__TASK DIRECTIONS__.
Since only part of the material is needed, please repeat exactly the line that includes "Instruction: Click the Blocks grid icon" and every line after it, up to the last.

__MATERIAL FOR THE TASK__.
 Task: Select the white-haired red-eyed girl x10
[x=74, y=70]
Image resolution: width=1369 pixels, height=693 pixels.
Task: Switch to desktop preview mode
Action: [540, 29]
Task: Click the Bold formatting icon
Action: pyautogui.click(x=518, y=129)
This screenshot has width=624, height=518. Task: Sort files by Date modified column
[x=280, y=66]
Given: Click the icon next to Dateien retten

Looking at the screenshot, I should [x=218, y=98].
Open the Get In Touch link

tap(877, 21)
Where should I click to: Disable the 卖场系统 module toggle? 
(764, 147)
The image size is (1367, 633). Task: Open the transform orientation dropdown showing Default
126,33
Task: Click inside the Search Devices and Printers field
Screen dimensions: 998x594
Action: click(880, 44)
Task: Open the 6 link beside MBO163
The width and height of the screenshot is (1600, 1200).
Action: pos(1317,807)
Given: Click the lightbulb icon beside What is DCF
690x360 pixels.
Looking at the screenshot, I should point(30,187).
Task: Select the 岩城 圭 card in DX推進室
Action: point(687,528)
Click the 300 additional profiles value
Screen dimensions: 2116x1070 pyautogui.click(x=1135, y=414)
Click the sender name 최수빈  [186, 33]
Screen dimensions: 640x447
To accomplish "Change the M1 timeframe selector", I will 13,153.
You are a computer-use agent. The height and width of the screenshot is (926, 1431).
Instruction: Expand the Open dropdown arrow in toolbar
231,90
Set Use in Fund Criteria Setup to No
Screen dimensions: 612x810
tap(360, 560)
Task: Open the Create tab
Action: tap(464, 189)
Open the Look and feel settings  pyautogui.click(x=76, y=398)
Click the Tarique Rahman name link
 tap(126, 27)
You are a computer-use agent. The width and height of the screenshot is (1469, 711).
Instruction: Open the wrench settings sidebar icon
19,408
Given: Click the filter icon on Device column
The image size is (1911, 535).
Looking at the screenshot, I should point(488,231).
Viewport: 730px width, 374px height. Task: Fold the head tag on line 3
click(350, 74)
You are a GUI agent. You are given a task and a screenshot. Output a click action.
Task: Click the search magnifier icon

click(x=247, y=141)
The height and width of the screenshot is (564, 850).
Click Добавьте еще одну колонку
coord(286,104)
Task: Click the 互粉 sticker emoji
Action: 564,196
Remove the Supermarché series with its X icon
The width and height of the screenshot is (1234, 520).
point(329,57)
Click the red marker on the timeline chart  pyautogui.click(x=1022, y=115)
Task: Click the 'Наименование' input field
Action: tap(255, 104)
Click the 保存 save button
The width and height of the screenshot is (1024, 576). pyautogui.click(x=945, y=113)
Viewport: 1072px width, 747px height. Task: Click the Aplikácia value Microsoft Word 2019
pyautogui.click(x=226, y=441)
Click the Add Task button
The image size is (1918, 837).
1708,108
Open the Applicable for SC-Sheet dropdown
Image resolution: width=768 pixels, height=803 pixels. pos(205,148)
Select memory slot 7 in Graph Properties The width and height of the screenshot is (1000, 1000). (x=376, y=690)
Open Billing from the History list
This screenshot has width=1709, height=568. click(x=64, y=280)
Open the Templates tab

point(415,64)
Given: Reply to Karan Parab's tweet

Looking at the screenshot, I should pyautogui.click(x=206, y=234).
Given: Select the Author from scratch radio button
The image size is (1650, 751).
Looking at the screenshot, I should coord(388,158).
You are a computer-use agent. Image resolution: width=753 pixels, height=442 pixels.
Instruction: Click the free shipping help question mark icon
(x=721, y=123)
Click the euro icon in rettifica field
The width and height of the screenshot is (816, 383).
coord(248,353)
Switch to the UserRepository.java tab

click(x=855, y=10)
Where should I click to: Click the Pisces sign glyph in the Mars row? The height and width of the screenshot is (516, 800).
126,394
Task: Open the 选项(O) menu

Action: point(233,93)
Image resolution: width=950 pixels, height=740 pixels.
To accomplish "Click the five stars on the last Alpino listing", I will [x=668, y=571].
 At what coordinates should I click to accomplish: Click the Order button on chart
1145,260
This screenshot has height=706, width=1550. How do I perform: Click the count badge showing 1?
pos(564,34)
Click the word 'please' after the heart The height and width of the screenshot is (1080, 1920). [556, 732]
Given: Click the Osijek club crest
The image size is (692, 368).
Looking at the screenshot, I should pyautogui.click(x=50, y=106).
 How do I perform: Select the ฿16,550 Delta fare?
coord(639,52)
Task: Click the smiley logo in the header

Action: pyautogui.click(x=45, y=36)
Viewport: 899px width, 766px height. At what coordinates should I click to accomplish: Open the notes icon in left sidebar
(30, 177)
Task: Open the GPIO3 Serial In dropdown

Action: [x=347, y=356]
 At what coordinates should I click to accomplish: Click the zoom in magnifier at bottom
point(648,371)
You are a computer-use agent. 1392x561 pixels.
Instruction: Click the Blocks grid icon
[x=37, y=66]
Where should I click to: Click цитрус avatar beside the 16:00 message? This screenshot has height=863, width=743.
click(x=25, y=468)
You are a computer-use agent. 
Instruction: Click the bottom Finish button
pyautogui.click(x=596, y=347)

__TASK ANSWER__.
Instruction: Click the Blocks grid icon
[x=37, y=66]
Where should I click to: Click цитрус avatar beside the 16:00 message? This screenshot has height=863, width=743.
click(x=25, y=468)
You are a computer-use agent. 
Instruction: Click the bottom Finish button
pyautogui.click(x=596, y=347)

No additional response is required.